Previous terms offered: Spring 2021.

THTR 1306  (c, VPA)   Substance and Style: Mining History to Inspire Creative Visual Storytelling  

Non-Standard Rotation. Enrollment limit: 12.  

In this introductory theatrical design class, a picture is worth a thousand words. Have you ever gone to a great movie or play and been totally immersed in a different time or place? Discover how artists use visual imagery from the past to tell stories in the present. Students will learn new, creative research skills in order to analyze American life and culture through its imagery, scavenging for print and media from bygone eras. For example: how did the clothes people wore, the streets they walked, the food they ate, and the social and political norms of the day all create a particular feel, or culture? Next, students will practice that new knowledge with hands-on projects, making their own pitch for the way a movie or play should be produced. Working on individual and group projects, students practice bringing the past to life while celebrating our current perspectives, understanding not only our progress, but also our blind spots. No experience in theater or drawing necessary.

Previous terms offered: Spring 2024.

THTR 1503  (c, IP, VPA)   Theater of Action: Performance for Social Change  

Non-Standard Rotation. Enrollment limit: 16.  

Through research and practice, explores the notion of the performing artist as public intellectual and engaged citizen. In the first half semester, students research international social justice performance, 1913-2013: suffrage, race and economic protest pageants; Living Newspapers, Agit-prop, and the Workers Theatre Movement; collective creation and documentary theater; performance at the intersections of gender, sexuality, race, diaspora, and transnationalism; women’s protest performance; theaters of healing and repair concerned with inter-ethnic conflict. In the second half, students research current sociopolitical and economic events, identify an issue of local, regional, and/or national significance, and collaboratively devise a performance intended to protest, educate, and inspire community action.

Previous terms offered: Spring 2023.

THTR 1700  (c, VPA)   Department Production  

Davis Robinson.
Every Semester. Fall 2024. Enrollment limit: 50.
  Credit/D/F Only.   

This course focuses on the creative collaboration that creates a full-length performance project for the public and mirrors a professional theater process. It is led by a professional director either on faculty or visiting as a guest artist. It is produced by department with a generous production budget and supported by a professional stage management mentor, professional designers, and department staff. Performances are open to the Bowdoin and broader Brunswick communities. Areas of concentration may include rehearsal and performance of roles, assistance to the director, dramaturgy, stage management, or assistance to the designers. Students gain admission to THTR 1700 through audition or interview. Areas of concentration are determined by the project’s director and assigned. Rehearsals may fall outside of traditional class hours. May be repeated for credit earning for a maximum of two credits.
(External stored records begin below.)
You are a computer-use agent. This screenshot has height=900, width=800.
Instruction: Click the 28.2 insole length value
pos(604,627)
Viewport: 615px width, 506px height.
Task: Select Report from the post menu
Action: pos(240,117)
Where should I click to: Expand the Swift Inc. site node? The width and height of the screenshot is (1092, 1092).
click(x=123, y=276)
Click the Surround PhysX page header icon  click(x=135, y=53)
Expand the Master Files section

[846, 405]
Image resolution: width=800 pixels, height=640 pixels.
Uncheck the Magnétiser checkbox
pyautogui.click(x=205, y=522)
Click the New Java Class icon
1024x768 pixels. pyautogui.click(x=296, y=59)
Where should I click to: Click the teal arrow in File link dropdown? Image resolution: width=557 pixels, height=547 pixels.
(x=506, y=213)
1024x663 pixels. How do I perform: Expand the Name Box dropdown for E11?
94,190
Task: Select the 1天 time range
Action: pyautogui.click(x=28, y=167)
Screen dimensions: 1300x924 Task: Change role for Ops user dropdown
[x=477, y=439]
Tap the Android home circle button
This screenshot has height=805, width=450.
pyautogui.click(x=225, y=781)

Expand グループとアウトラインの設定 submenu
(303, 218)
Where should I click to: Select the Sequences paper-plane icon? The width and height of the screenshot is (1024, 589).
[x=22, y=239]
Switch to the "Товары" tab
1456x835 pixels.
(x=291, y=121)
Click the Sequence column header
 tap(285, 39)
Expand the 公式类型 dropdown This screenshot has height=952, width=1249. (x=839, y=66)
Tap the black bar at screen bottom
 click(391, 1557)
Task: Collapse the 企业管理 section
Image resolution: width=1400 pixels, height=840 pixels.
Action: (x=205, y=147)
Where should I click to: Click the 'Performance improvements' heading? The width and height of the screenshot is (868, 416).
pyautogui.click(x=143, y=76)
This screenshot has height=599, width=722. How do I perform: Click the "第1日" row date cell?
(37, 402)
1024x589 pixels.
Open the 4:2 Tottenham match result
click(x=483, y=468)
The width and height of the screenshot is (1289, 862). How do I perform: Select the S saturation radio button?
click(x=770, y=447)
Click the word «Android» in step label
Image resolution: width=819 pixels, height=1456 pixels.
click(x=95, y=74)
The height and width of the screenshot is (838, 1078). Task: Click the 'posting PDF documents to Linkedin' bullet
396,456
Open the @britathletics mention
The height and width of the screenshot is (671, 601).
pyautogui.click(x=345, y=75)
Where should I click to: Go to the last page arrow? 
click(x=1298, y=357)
Previous terms offered: Spring 2024, Fall 2023, Spring 2023, Fall 2022, Spring 2022, Fall 2021, Spring 2021.

THTR 1806  (c)   Introduction to Drama  

Non-Standard Rotation. Enrollment limit: 24.  

Explores the history of drama written in English from its origins in the deep past through to the present day. Studies how plays across space and time have moved spectators to laugh, cry, and gasp. Authors include Samuel Beckett, Tony Kushner, William Shakespeare, and August Wilson. (Same as: ENGL 1106)

Previous terms offered: Fall 2020.

THTR 2201  (c, VPA)   Acting II: Speaking Your Truth  

Every Year. Enrollment limit: 16.  

Statistics show people are more frightened of speaking in public than death. And yet, everyone wants to be heard. How can we speak so others will listen, and how can we do so in an authentic way? This is a skill found in the art of acting. Students will learn how breath, the voice, the body, and the emotions are connected and practice theater exercises that create new paths of access to each. They will learn ways of grounding themselves in character study, group performance, and solo work. This will not only enhance their acting skills. It will also strengthen their ability to speak authentically, claiming their seat at the table in all situations, especially those with high-stakes like job interviews, performances, presentations, or instances of revealing an important truth to a friend or family member.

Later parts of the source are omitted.